Stem Cells are the foundation from which all parts of the human body grow. There are, however, significant differences in types of stem cells.
Types of Stem Cells
Learn about different types of stem cells.
Fat Derived Stem Cells
- Obtained by a mini-liposuction under local anesthesia.
- Contains predominantly stem cells that grow into vessels and structural tissues such as bones, cartilage, muscles, nerves and organs.
- Fat derived stem cells have approximately 50 times more structural building stem cells than bone marrow derived cells.
- Fat derived cells have a much lower concentration of white blood cells, so less inflammation when injected into the body.
- Studies have shown that fat derived stem cells can regrow cartilage must faster in joints, probably due to a much higher level of cartilage building stem cells present.
Bone Marrow Derived Stem Cells
- Obtained from a bone marrow biopsy typically from the pelvis.
- Contains stem cells that can grow into red and white blood cells, as well as some cells that can grow into blood vessels and structural tissues such as bones, cartilage, muscles, nerves and organs.

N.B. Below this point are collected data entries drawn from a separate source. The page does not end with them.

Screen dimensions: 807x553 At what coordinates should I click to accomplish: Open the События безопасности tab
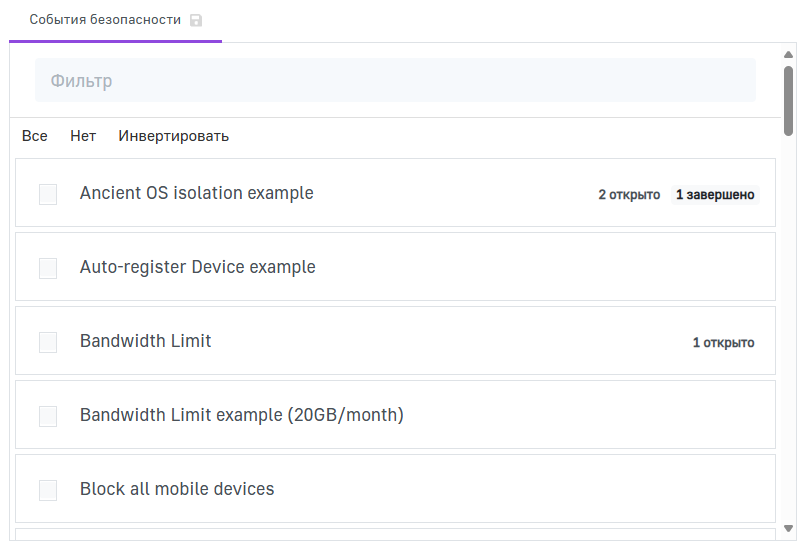pos(105,20)
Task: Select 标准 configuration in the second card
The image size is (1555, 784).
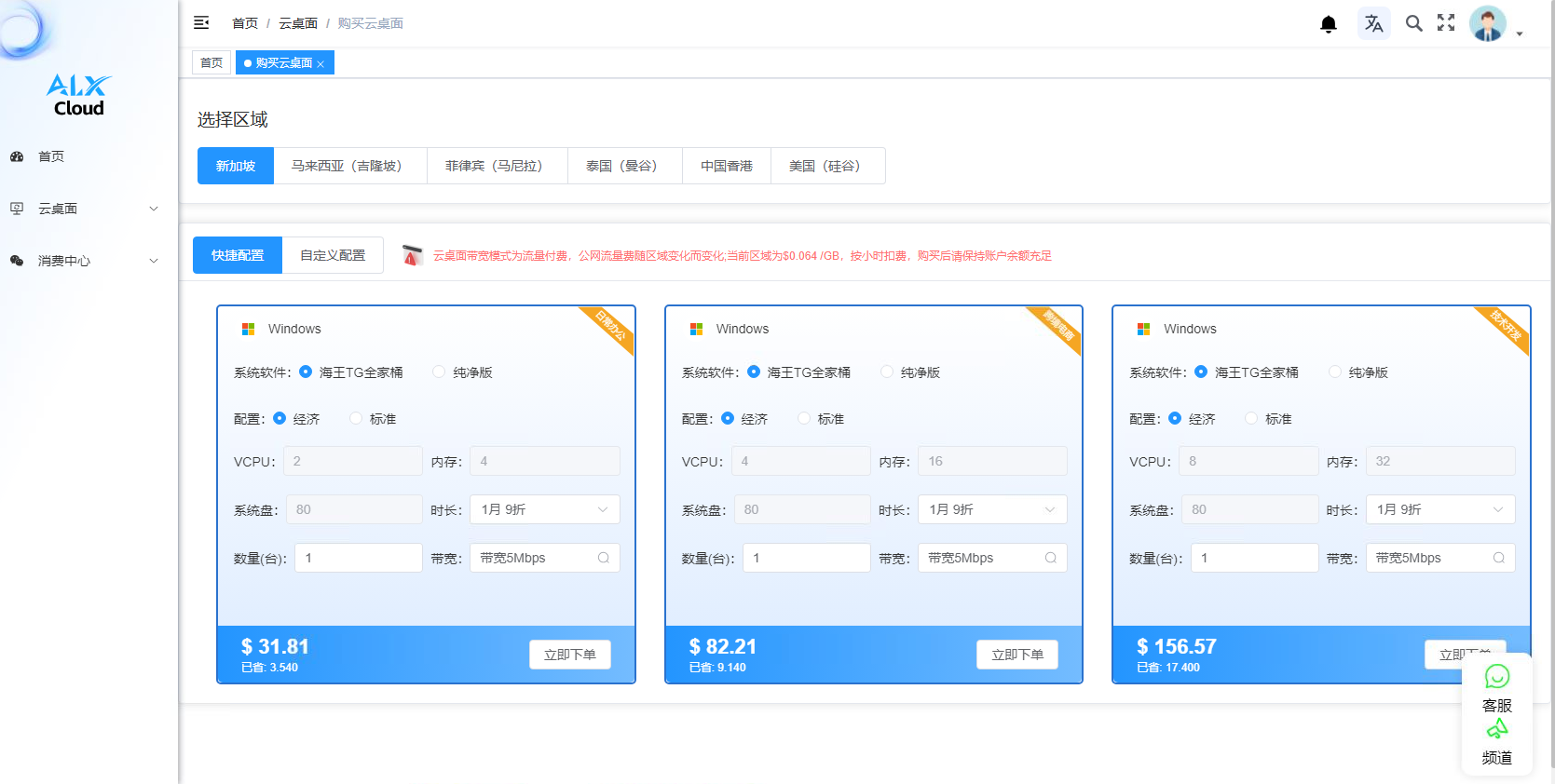Action: [804, 419]
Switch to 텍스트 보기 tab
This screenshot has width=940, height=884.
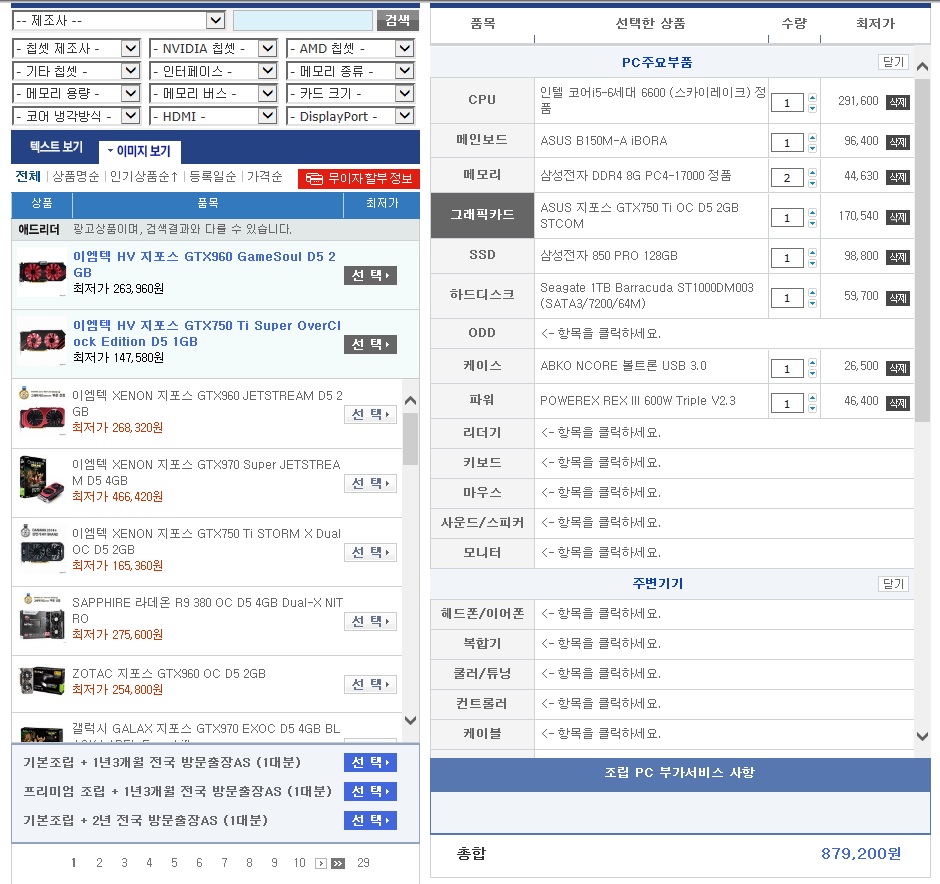coord(56,147)
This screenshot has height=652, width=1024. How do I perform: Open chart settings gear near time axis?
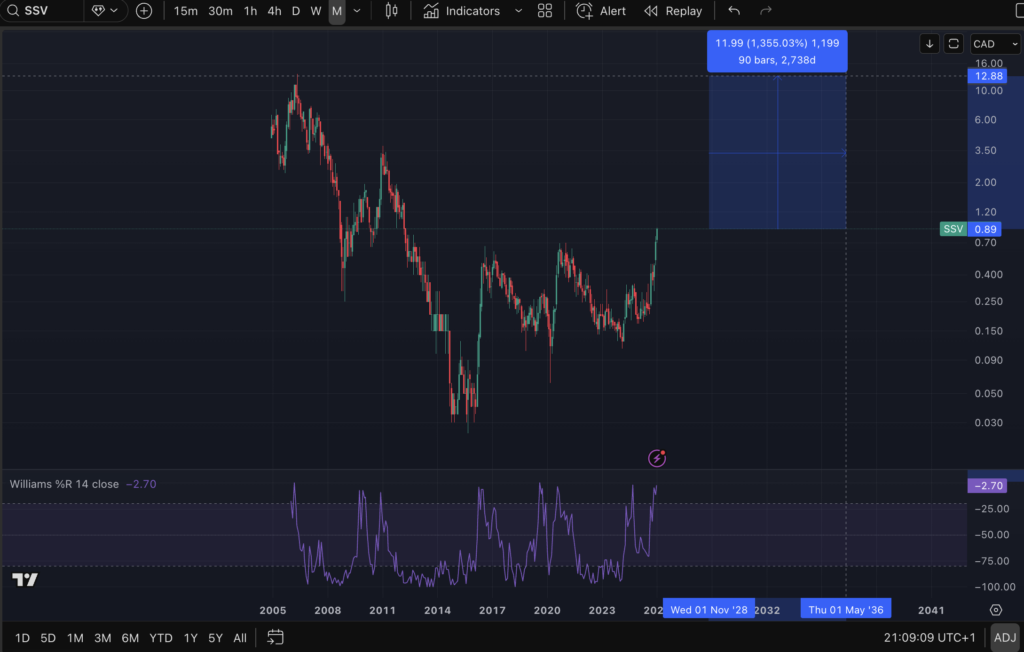pos(996,610)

- Originally used for bone marrow transplants to replenish red and white blood cells after chemotherapy.
- Bone marrow cells have a higher white blood cell count which will lead to more inflammation when injected into tissues and joints.
- Bone marrow cells have a lower concentration of cells to repair structural tissues.
Amniotic Stem Cells
- Obtained from amniotic fluid surrounding a fetus.
- Very few of the cells in amniotic fluid are stem cells.
- These cells are then dehydrated and sterilized with radiation.
- No living stem cells survive this process.
- Any benefit from amniotic stem cells is from possible growth factors left over from the dead stem cells.